■ Task statement ■
Copy exactly. Begin at the line containing "Toggle eye preview in Color Correction dialog" and stop at the last line of the entries, omitting any pictures.

╔══

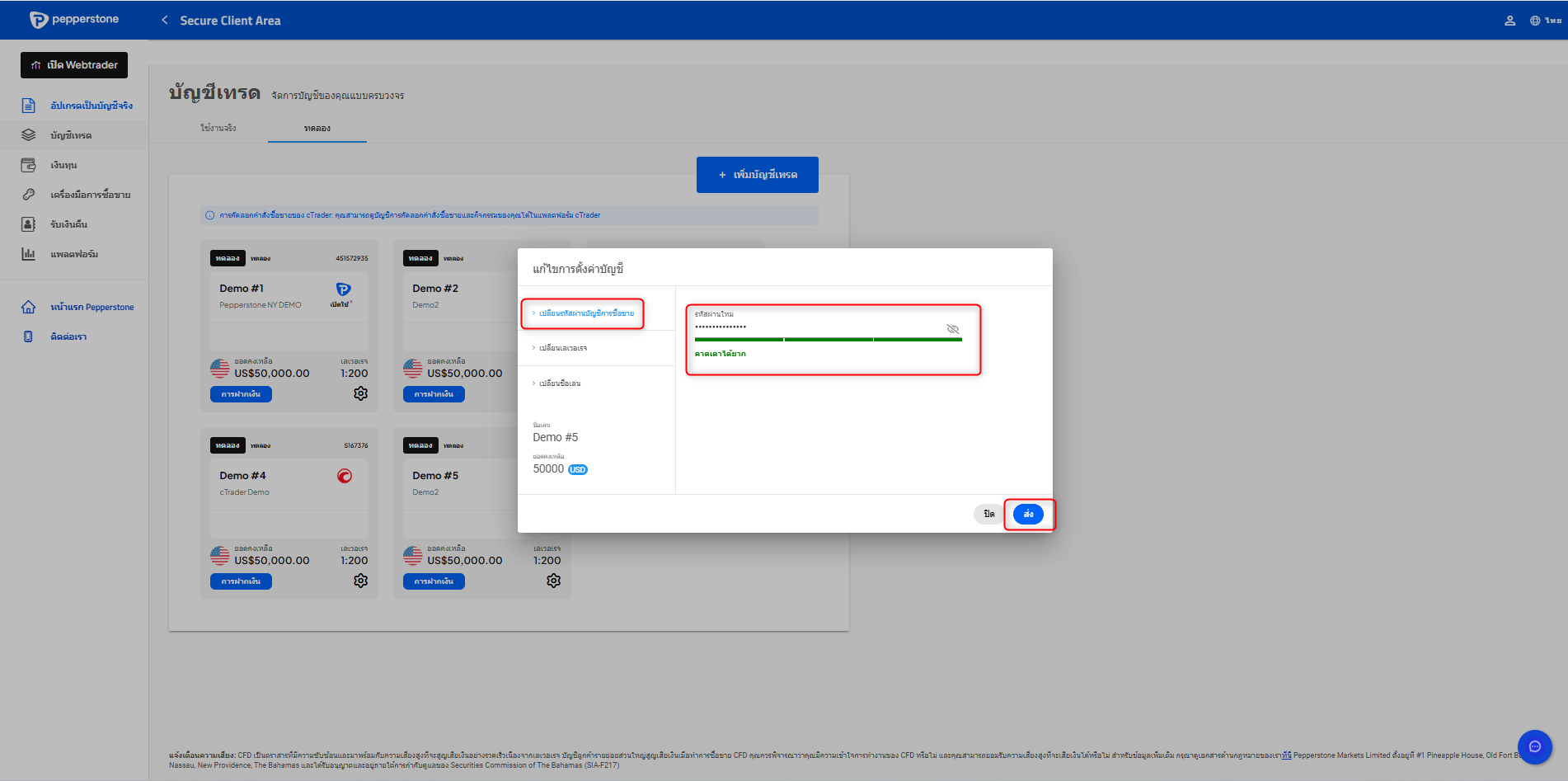Open settings gear on Demo #5 card
This screenshot has width=1568, height=781.
[553, 581]
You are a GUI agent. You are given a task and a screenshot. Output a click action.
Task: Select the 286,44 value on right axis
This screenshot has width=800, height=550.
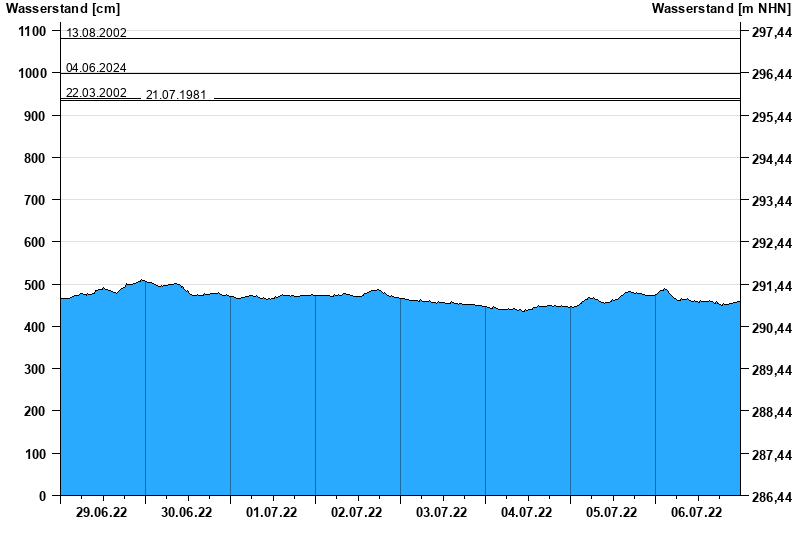(771, 497)

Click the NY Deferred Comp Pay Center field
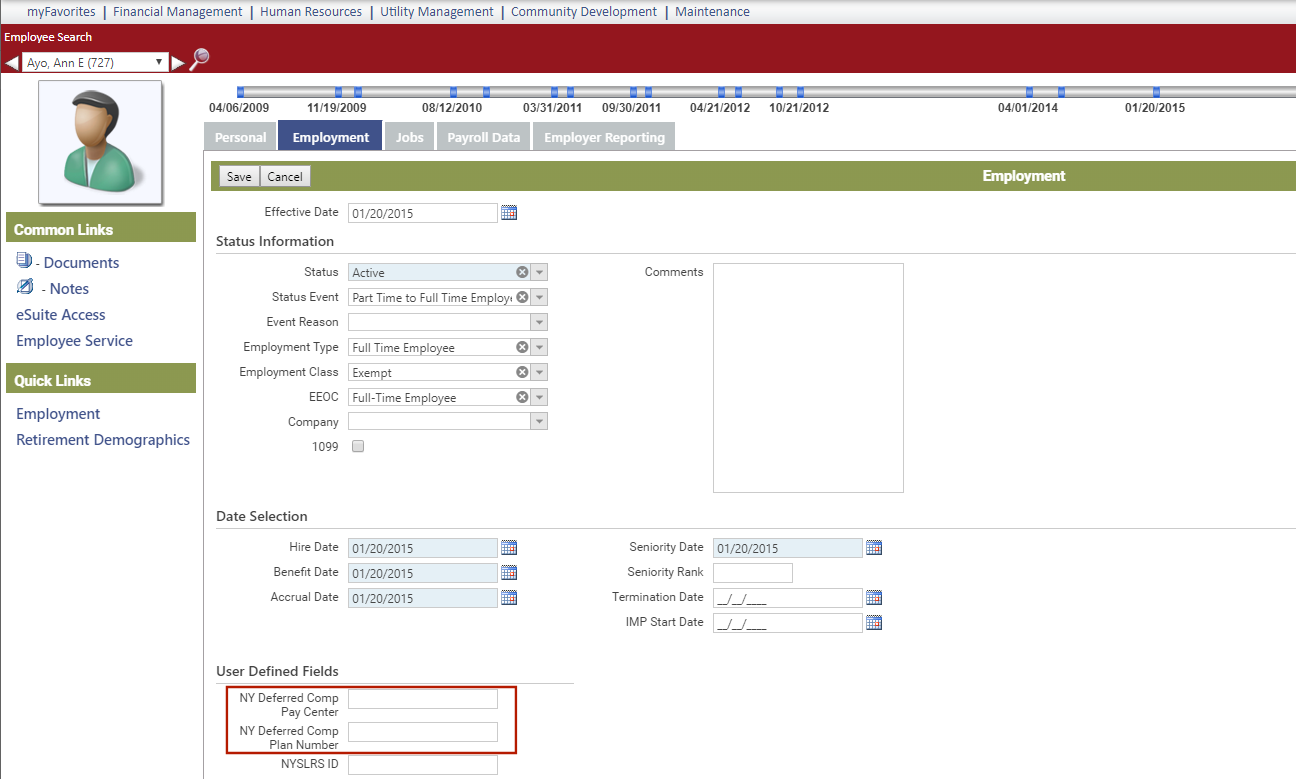pyautogui.click(x=422, y=699)
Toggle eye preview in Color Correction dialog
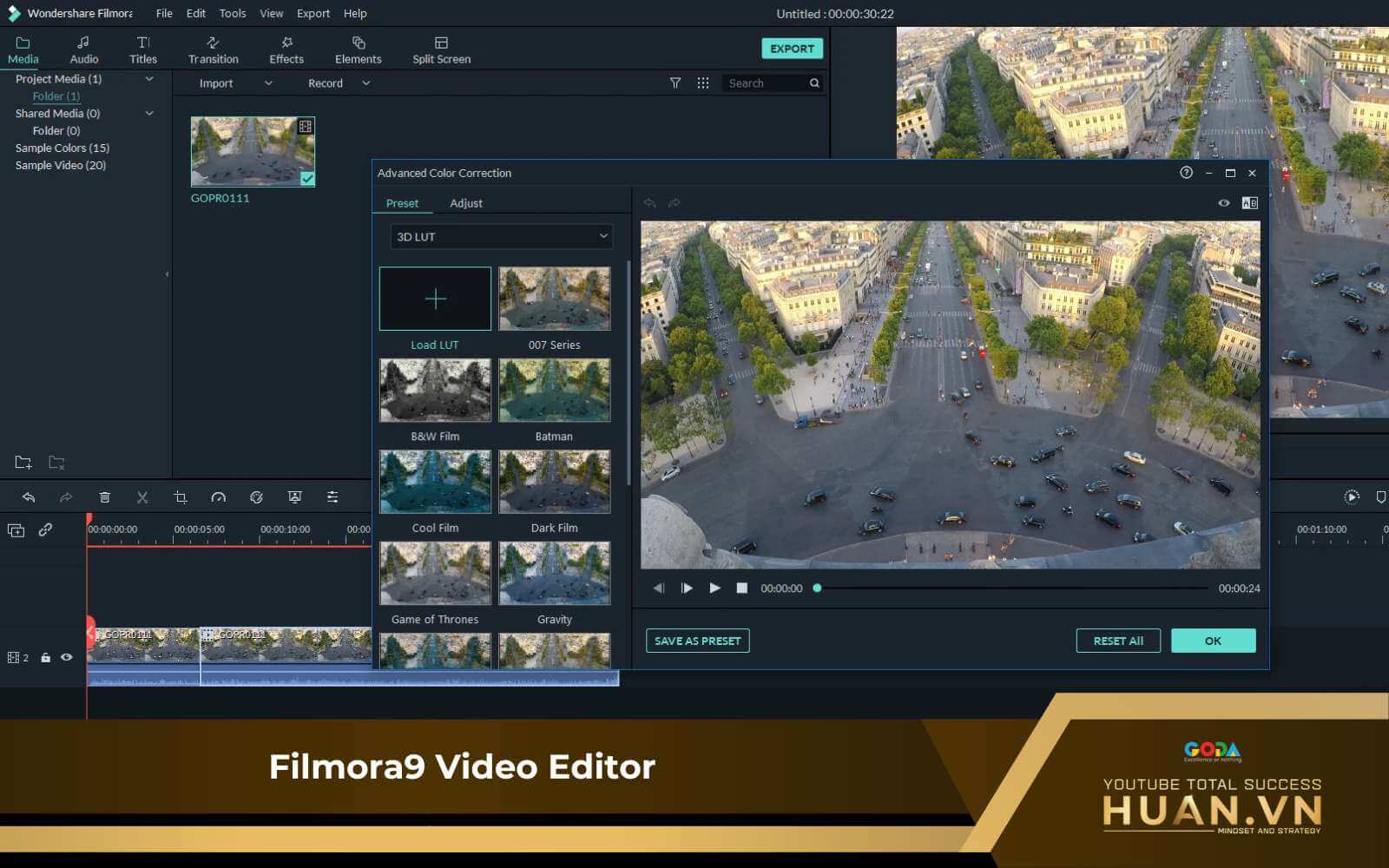Viewport: 1389px width, 868px height. point(1223,203)
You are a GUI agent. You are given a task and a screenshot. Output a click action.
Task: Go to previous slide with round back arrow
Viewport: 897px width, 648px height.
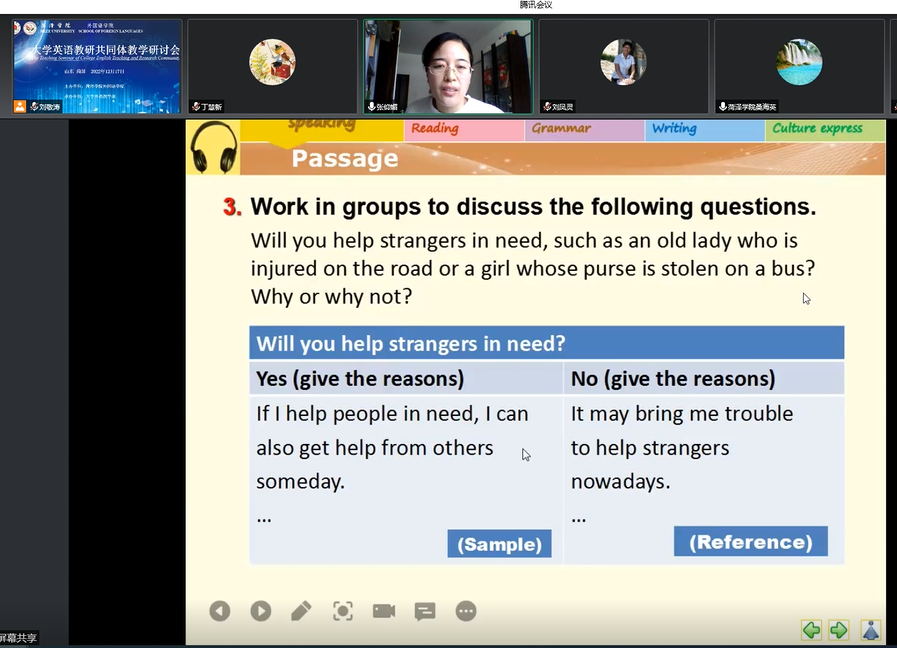[220, 611]
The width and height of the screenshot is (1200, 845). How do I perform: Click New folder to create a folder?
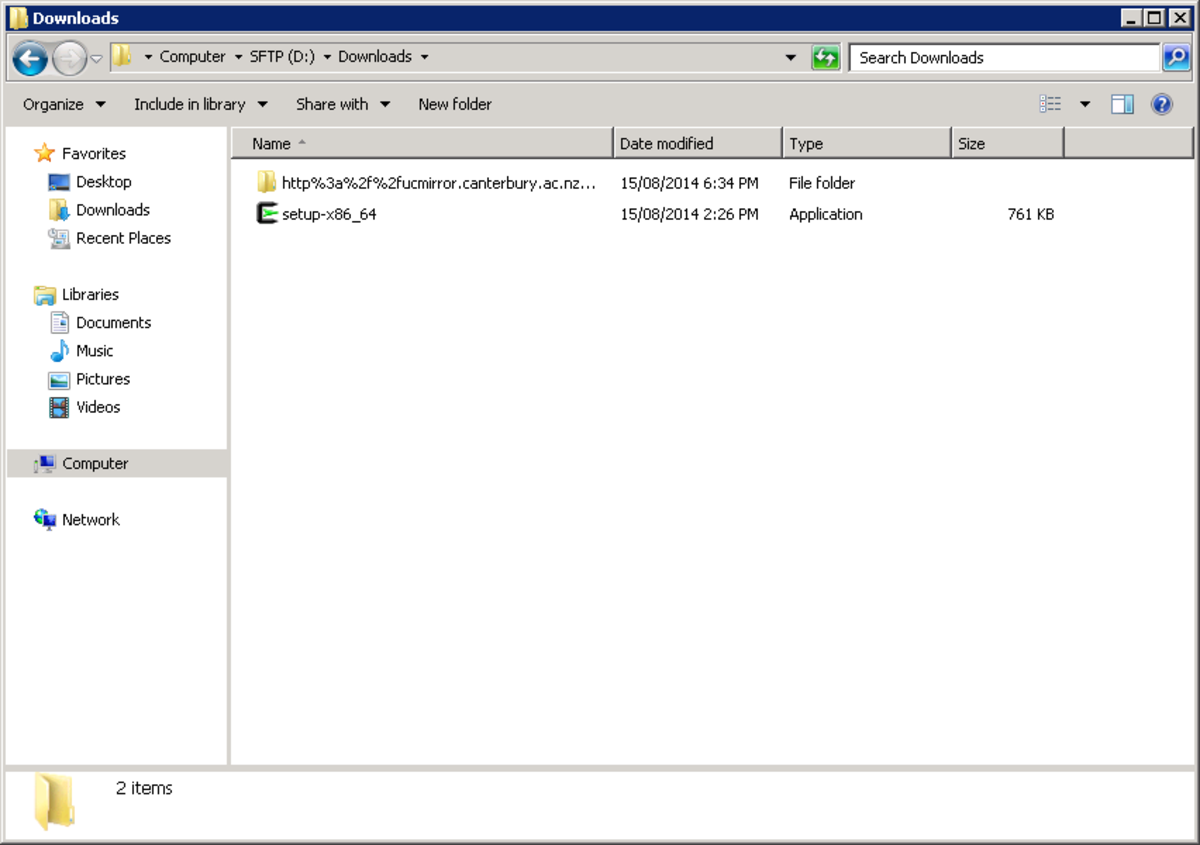[455, 104]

╚══

■ Reply ■
Toggle eye preview in Color Correction dialog
Viewport: 1389px width, 868px height. point(1223,203)
You are a GUI agent. You are given a task and a screenshot. Output a click action.
Task: Go to previous slide with round back arrow
Viewport: 897px width, 648px height.
[220, 611]
The width and height of the screenshot is (1200, 845). How do I perform: Click New folder to create a folder?
[455, 104]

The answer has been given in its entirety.